Records provided Start Marker

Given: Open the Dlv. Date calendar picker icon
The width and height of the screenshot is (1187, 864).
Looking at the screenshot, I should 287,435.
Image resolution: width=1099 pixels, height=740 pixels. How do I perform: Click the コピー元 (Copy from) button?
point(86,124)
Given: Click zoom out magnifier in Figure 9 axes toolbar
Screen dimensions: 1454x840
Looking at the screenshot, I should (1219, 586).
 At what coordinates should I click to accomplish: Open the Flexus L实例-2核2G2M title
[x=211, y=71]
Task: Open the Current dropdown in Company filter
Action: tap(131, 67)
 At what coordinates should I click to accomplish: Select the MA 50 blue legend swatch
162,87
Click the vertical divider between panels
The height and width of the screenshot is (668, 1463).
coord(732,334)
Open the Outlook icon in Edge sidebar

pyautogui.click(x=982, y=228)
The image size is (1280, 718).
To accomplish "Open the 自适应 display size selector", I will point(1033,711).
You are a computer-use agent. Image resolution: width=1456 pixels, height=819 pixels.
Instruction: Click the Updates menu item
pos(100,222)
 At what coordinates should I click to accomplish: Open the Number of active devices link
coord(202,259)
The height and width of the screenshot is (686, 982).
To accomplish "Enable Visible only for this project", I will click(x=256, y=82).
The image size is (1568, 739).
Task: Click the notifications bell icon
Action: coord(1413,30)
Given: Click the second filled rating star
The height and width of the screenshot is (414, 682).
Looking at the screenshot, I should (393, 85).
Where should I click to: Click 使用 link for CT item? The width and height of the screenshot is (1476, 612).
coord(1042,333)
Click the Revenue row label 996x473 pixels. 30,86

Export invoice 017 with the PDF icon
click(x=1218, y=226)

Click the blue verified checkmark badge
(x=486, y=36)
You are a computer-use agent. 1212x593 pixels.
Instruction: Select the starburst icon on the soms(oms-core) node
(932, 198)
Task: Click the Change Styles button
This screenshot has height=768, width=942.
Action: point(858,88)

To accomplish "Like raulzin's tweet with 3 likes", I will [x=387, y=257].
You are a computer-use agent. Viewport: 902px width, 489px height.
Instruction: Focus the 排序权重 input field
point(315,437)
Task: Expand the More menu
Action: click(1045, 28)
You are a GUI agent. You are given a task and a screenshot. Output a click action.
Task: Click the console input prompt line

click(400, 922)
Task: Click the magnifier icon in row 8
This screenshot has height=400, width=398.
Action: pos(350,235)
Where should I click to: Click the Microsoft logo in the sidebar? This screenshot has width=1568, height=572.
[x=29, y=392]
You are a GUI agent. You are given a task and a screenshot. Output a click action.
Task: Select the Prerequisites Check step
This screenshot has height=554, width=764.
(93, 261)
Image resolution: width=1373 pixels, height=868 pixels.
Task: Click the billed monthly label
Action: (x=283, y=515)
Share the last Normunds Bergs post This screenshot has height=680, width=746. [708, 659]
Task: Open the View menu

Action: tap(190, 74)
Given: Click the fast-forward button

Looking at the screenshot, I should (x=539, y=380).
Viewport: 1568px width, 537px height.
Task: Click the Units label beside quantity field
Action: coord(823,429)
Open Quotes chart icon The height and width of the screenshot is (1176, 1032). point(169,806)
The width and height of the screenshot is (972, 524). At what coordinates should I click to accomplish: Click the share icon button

Records provided End Marker

Task item: Determine how many lines above contain "agent" and respond with that number only.

Exercise result: 5